Un vide juridique qui durait depuis trop longtemps
Depuis plusieurs années, les entreprises américaines du secteur spatial se heurtaient à un obstacle aussi discret que paralysant : comment obtenir une certification gouvernementale pour des activités qui n'entrent dans le périmètre d'aucune agence fédérale existante ? L'extraction de ressources lunaires, certaines opérations en orbite haute, ou encore le nettoyage de débris spatiaux n'ont jamais trouvé de guichet d'autorisation clairement défini. Plusieurs Congrès successifs et plusieurs administrations ont tenté d'y remédier, sans jamais parvenir à un accord législatif solide.
C'est dans ce contexte que le Bureau du Commerce spatial, rattaché au département du Commerce, a annoncé le 24 juillet 2026 qu'il allait mettre en œuvre un système d'autorisation de mission pour ces activités dites nouvelles — celles qui échappent à la juridiction de la NASA, de la FCC ou de la FAA. L'approche retenue est, dans un premier temps, volontaire : les opérateurs ne seront pas contraints d'y recourir, mais pourront s'en saisir pour sécuriser leur statut juridique vis-à-vis des partenaires internationaux et des investisseurs.

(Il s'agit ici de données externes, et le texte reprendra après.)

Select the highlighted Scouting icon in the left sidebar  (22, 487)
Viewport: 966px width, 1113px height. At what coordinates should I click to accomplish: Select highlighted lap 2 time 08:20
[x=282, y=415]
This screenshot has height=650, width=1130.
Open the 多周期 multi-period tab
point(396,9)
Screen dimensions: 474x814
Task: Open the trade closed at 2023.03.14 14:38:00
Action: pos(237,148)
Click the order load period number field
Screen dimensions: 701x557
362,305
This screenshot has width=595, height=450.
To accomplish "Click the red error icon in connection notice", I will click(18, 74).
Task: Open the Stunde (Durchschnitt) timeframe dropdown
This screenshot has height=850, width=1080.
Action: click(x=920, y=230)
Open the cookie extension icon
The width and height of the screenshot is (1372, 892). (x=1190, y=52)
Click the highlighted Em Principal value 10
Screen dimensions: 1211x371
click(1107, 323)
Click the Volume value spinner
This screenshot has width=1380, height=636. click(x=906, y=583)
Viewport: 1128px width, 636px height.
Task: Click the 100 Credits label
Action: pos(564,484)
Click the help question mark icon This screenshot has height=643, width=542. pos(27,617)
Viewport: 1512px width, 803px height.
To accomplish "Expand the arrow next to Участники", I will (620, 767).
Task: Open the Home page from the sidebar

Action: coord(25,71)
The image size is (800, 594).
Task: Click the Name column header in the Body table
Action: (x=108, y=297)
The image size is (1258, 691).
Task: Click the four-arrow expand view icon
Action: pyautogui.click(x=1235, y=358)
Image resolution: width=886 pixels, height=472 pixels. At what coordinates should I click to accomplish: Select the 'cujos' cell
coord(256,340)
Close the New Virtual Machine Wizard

Ce que ce dispositif change concrètement
Le principe repose sur l'article VI du Traité de l'espace de 1967, qui oblige les États à autoriser et superviser les activités spatiales non gouvernementales menées sous leur juridiction. Or, faute de mécanisme adapté, les États-Unis se trouvaient dans une position délicate : responsables internationalement d'activités qu'ils n'étaient pas en mesure d'encadrer formellement.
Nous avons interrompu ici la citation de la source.